Given exercise:
Print each of the rows below word for word, with every line in its original order and form.

Extracted entries:
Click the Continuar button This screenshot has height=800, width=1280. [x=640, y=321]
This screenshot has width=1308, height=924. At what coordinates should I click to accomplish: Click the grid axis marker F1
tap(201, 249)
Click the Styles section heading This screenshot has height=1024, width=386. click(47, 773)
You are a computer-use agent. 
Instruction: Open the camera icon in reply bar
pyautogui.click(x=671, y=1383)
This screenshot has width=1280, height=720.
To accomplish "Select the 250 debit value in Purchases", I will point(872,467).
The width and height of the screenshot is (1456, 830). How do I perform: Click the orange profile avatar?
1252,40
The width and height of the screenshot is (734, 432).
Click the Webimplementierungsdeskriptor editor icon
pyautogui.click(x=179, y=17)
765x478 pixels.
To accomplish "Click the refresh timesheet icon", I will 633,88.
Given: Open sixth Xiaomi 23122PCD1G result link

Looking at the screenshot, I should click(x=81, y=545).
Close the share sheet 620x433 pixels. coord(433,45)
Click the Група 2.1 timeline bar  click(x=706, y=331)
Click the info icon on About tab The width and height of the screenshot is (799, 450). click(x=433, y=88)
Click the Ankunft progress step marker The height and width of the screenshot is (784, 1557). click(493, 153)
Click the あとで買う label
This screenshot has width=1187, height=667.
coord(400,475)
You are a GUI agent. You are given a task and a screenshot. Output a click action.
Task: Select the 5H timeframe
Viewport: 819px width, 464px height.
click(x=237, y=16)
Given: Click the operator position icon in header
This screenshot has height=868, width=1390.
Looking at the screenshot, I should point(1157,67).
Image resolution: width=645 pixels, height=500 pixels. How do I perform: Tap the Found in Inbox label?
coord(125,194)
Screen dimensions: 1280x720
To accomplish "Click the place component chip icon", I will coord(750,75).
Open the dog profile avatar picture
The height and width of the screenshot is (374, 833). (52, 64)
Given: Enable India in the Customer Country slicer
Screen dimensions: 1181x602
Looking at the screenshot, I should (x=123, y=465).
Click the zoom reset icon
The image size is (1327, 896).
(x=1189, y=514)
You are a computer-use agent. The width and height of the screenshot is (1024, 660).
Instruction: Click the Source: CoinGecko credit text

Solution for this task:
Click the Continuar button This screenshot has height=800, width=1280. [x=640, y=321]
This screenshot has width=1308, height=924. At what coordinates should I click to accomplish: Click the grid axis marker F1
tap(201, 249)
Click the Styles section heading This screenshot has height=1024, width=386. click(47, 773)
You are a computer-use agent. 
Instruction: Open the camera icon in reply bar
pyautogui.click(x=671, y=1383)
This screenshot has width=1280, height=720.
To accomplish "Select the 250 debit value in Purchases", I will point(872,467).
The width and height of the screenshot is (1456, 830). How do I perform: Click the orange profile avatar?
1252,40
The width and height of the screenshot is (734, 432).
Click the Webimplementierungsdeskriptor editor icon
pyautogui.click(x=179, y=17)
765x478 pixels.
To accomplish "Click the refresh timesheet icon", I will 633,88.
Given: Open sixth Xiaomi 23122PCD1G result link

Looking at the screenshot, I should click(x=81, y=545).
Close the share sheet 620x433 pixels. coord(433,45)
Click the Група 2.1 timeline bar  click(x=706, y=331)
Click the info icon on About tab The width and height of the screenshot is (799, 450). click(x=433, y=88)
Click the Ankunft progress step marker The height and width of the screenshot is (784, 1557). click(493, 153)
Click the あとで買う label
This screenshot has width=1187, height=667.
coord(400,475)
You are a GUI agent. You are given a task and a screenshot. Output a click action.
Task: Select the 5H timeframe
Viewport: 819px width, 464px height.
click(x=237, y=16)
Given: Click the operator position icon in header
This screenshot has height=868, width=1390.
Looking at the screenshot, I should point(1157,67).
Image resolution: width=645 pixels, height=500 pixels. How do I perform: Tap the Found in Inbox label?
coord(125,194)
Screen dimensions: 1280x720
To accomplish "Click the place component chip icon", I will coord(750,75).
Open the dog profile avatar picture
The height and width of the screenshot is (374, 833). (52, 64)
Given: Enable India in the Customer Country slicer
Screen dimensions: 1181x602
Looking at the screenshot, I should (x=123, y=465).
Click the zoom reset icon
The image size is (1327, 896).
(x=1189, y=514)
You are a computer-use agent. The width and height of the screenshot is (1024, 660).
Instruction: Click the Source: CoinGecko credit text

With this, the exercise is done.